Come egualmente di rado le espressioni orali sono state analizzate quali componenti di un insieme globale di resa coreografica e cinesica: e qui il riferimento va subito al noto ballo della Cordelia (Petralia Sottana), erede di una più antica danza di fertilità. Svolto da dodici coppie di ballerini, disposti a raggiera intorno ad una pertica dalla quale pendono nastri multicolori, tale ballo si sostanzia di un tipico canto ritmico, al cui suono le dodici coppie danzano, intrecciando i nastri in molteplici composizioni coreografiche. Ne all’evidenziato limite di analisi si è sottratto il patrimonio narrativo, seppure intensamente raccolto già nel secolo scorso. Riguardato preminentemente sotto il rispetto letterario, infatti, raramente ha potuto rivelarsi come chiave di lettura della realtà, laddove tale tipo di patrimonio sembra proprio votato a ricomporre le discrasie del sociale e dell’economico a livello subalterno.

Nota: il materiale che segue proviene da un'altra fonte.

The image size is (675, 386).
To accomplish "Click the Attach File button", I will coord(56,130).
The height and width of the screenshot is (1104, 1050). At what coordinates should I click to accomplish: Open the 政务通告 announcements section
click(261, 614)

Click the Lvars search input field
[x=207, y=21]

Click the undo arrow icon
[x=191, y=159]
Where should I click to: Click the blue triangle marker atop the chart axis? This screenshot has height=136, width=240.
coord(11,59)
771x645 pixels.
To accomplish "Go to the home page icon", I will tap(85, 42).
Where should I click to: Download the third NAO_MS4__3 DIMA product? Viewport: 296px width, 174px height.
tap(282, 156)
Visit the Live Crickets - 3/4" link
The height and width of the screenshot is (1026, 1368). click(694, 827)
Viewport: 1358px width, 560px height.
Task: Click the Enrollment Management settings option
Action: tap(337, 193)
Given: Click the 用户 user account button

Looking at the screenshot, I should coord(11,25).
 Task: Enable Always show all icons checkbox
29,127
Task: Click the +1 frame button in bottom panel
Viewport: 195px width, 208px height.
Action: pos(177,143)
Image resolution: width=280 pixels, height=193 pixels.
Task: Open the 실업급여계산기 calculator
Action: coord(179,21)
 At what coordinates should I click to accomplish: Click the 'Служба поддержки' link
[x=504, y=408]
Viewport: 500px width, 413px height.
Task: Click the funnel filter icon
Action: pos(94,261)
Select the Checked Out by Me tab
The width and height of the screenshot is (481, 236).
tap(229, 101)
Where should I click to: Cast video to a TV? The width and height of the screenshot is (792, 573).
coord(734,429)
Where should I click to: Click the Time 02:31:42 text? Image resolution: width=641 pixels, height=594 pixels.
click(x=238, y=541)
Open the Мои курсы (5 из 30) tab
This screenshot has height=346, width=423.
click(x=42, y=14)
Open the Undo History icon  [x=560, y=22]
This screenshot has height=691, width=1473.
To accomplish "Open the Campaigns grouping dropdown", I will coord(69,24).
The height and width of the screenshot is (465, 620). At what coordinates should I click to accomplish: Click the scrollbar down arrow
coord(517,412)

CantastorieDa qui se in esso al benessere sociale ed economico dei personaggi della fascia egemone si associa immancabilmente il malessere psicologico; e se, per converso, al malessere fisico ed economico dei personaggi della fascia subalterna si connette il compensativo benessere morale e/o materiale. A fronte della poliedrica intensità del folklore siciliano, diverse istituzioni si volgono al suo recupero e alla sua analisi. A Palermo operano l'istituto di scienze antropologiche della facoltà di magistero (per l'antropologia visuale e le ricerche di etnostoria) e l'istituto di scienze geografiche e antropologiche della facoltà di lettere e filosofia (per le ricerche sulla cultura materiale); a Catania, l'istituto di storia delle tradizioni popolari della facoltà di lettere e filosofia e a Messina gli insegnamenti di storia delle tradizioni popolari della facoltà di lettere e filosofia e della facoltà di magistero. Nella stessa prospettiva si pongono pure, a Palermo, l'Archivio audiovisivo per le culture nell'area del Mediterraneo ed il Centro internazionale di etnostoria. Con criteri museografici più moderni di quelli a suo tempo eseguiti per il Museo etnografico siciliano G. Pitre (Palermo) sono, intanto, sorti, la Casa-museo di Palazzolo Acreide (SR), il Museo etnografico di Gibellina (TP), il Museo del carretto di Terrasini (PA), il Museo internazionale delle marionette di Palermo il Museo etnostorico dei Nebrodi (Ucria [ME]), insieme con altre vere e proprie strutture di documentazione e di studio sorrette dall'Assessorato regionale ai beni culturali e ambientali e alla pubblica istruzione e dai Ministero dei beni culturali, come dall'Archivio etnostorico nazionale di Palermo.